__QUOTED PASSAGE__.
· · · · · · ·

The state of Florida is suing the nation’s two largest drugstore chains, Walgreens and CVS, alleging they added to the state and national opioid crisis by overselling painkillers and not taking the necessary precautions to stop illegal sales.
Attorney General Pam Bondi announced that she added the companies to a state-court lawsuit filed last spring against Purdue Pharma, the maker of OxyContin, and several opioid distributors.
In a press release, Bondi said that CVS and Walgreens “played a role in creating the opioid crisis.” She said the companies failed to stop “suspicious orders of opioids” and “dispensed unreasonable quantities of opioids from their pharmacies.”
“We will continue to pursue those companies that played a role in creating the opioid crisis,” said Bondi. “Thousands of Floridians have suffered as a result of the actions of the defendants.”
On average, about 45 people die nationally each day because of opioid overdoses, according to the Centers for Disease Control and Prevention.
According to the lawsuit, Walgreens dispensed billions of opioid dosages from its Florida pharmacies since 2006. The lawsuit claims that the company distributed 2.2 million opioid tablets from its store in Hudson, a Tampa-area town of 12,000, and sold 285,000 pills in a month in one unidentified town of 3,000.

· · · · · · ·

__EXTRACTED INFORMATION__.

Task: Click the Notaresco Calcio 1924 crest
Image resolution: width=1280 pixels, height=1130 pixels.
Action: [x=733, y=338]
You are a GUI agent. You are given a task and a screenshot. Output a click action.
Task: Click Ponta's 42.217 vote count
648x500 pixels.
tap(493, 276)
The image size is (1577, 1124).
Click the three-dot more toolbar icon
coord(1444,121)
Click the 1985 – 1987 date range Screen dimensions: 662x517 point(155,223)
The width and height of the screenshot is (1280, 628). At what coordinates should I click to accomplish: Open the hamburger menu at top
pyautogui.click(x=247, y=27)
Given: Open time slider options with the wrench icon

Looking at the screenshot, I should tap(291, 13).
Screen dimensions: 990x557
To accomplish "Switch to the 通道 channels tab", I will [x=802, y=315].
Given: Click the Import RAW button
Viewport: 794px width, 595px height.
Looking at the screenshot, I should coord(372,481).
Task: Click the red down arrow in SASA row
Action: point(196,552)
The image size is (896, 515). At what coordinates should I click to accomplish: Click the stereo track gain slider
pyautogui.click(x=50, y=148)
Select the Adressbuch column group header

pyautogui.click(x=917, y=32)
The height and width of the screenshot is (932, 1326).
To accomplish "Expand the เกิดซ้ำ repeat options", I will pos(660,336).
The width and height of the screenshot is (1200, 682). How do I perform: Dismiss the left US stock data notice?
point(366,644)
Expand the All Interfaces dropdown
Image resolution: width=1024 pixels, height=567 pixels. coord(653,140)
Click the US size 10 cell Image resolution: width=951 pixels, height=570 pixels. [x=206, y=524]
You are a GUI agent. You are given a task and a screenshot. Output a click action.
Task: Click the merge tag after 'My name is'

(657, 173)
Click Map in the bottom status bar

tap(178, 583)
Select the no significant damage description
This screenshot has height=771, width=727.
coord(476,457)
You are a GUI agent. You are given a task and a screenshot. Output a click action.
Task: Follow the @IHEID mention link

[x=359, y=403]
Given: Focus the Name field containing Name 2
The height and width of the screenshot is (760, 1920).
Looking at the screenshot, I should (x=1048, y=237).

· · · · · · ·

__PROMPT__. In the article on Florida's opioid lawsuit, how many opioid tablets does the lawsuit say Walgreens distributed from its store in Hudson?

__WORKED SOLUTION__. 2.2 million opioid tablets.